* **Directions**
The expected answer is a verbatim transcription of the lines below, beginning with the first and ending with the line that holds "You are a computer-use agent.", without pictures.

* **Input for this task**
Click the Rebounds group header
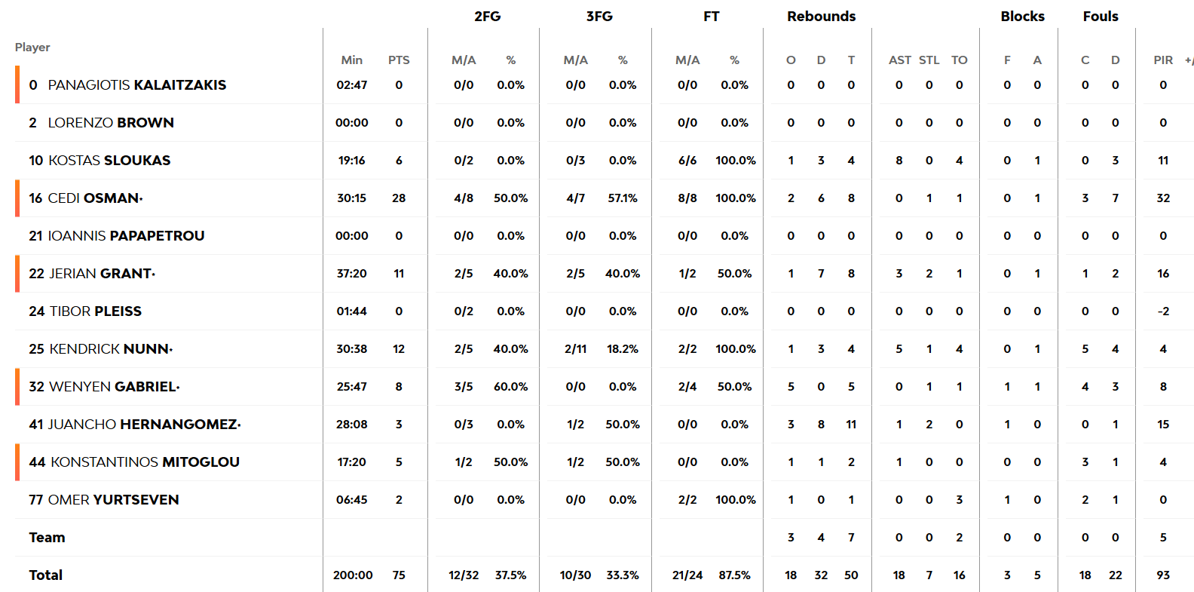1194x592 pixels. coord(821,17)
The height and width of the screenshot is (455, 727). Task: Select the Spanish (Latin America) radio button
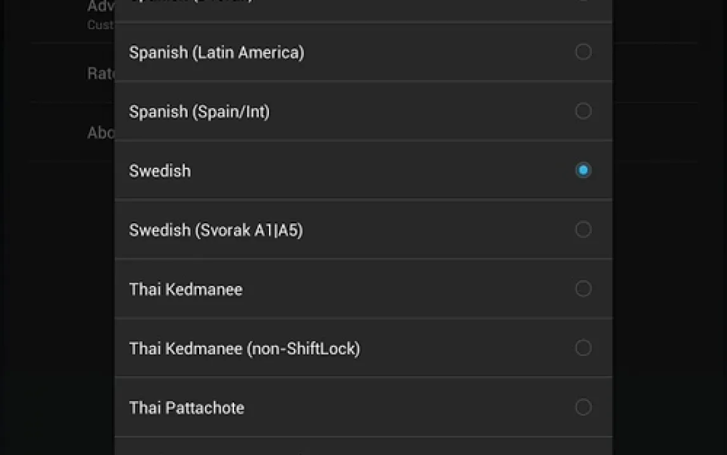point(583,51)
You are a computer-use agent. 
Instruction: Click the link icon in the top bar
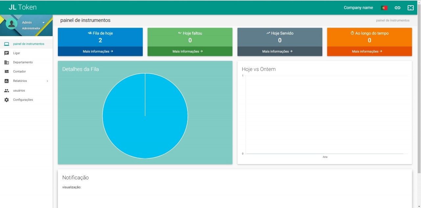pyautogui.click(x=397, y=7)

* **Solution to this problem**
Click the Rebounds group header
1194x592 pixels. coord(821,17)
The height and width of the screenshot is (455, 727). Task: Select the Spanish (Latin America) radio button
point(583,51)
You are a computer-use agent. 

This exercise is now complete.